Although industry observers have suggested increasing the search for new users and untapped markets, the majority of issuers are fishing in the same stream. "We're focusing on becoming more sophisticated to combat increasing competition," said George Pisacano, vice president of acquisitions for AT&T Universal Card Services Inc., Jacksonville, Fla.

"We're testing multiple price strategies and different offers to different segments of the market, building and developing internal segmentation schemes to measure and track results against, focusing on understanding from a marginal economic standpoint where best to spend marketing dollars," he said.

He said AT&T's main emphasis is not necessarily on first-time cardholders, but the telecommunications giant is soliciting college students and has been producing bilingual materials geared toward the Hispanic population.

Mr. Pisacano said AT&T is booking more business than ever through direct mail. His company concentrates on efficiency to drive down the costs of those offers. In less than five years, AT&T Universal has become one of the top 10 issuers in the nation, boasting $12.3 billion in receivables and 15.2 million accounts.

GE Capital Consumer Card Co.'s marketing manager, Daniel R. DeMeo, said, "Different customers respond to different products - you have to study that and manage it very carefully using a scalpel instead of a knife."

First USA Inc. of Dallas, which has become one of the top low-rate issuers, had tremendous growth last year, doubling its outstandings to $11 billion.

Even so, Richard Vague, president, said, "We, along with everyone else, are experiencing continued declines in response rates."

Mr. Vague added that lower response rates produce higher delinquencies and losses, as the most creditworthy customers are not taking new offers. "You have to be proactively anticipating that in credit decisions - it's clearly part of the equation," he said.

First USA targets the upper end of the credit market and neither intends to lower its acceptable credit scores nor explore new markets to any great extent to increase response rates.

Mr. Vague said he thinks more consolidation will occur as the marginal players find it harder to make a profit. "Folks that are very focused and have advanced technology, sophisticated modeling processes, and excellent cost structures will do well, while others may choose to deemphasize their programs because of competition."
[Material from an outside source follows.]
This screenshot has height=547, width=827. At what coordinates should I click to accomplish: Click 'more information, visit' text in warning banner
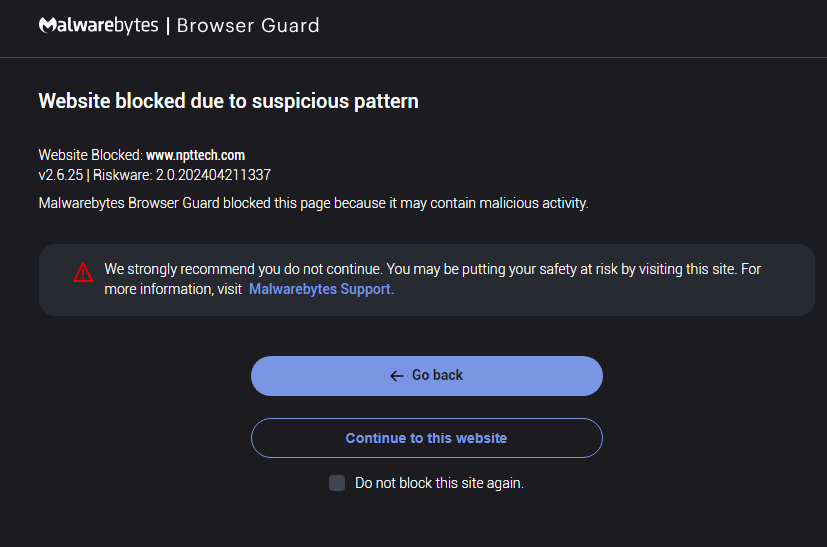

First of America Bank Corp. in Kalamazoo, Mich., with $1.4 billion of outstandings and 1.9 million accounts, has seen a one-third decline in response rates. Marc Altman, senior vice president of marketing and sales, said the company is developing more niche-oriented customer reward programs such as the PrimeCard in Boston, a discount dining cobranded card, and the FirstAir card, a frequent-flier program.

"The key, as everyone's been saying for at least 18 months, is to provide value if you want to succeed," Mr. Altman said. He called it the "ticket to higher response rates." While a value strategy can raise a program's cost, it is still highly profitable if well structured.

Like many banks that recognize untapped opportunities among the youth, elderly, and minority market segments, First of America is not focusing its energies in those directions.

"We're looking at new markets," Mr. Altman said, "but we're concentrating on improved segmentation in niche marketing and traditional markets."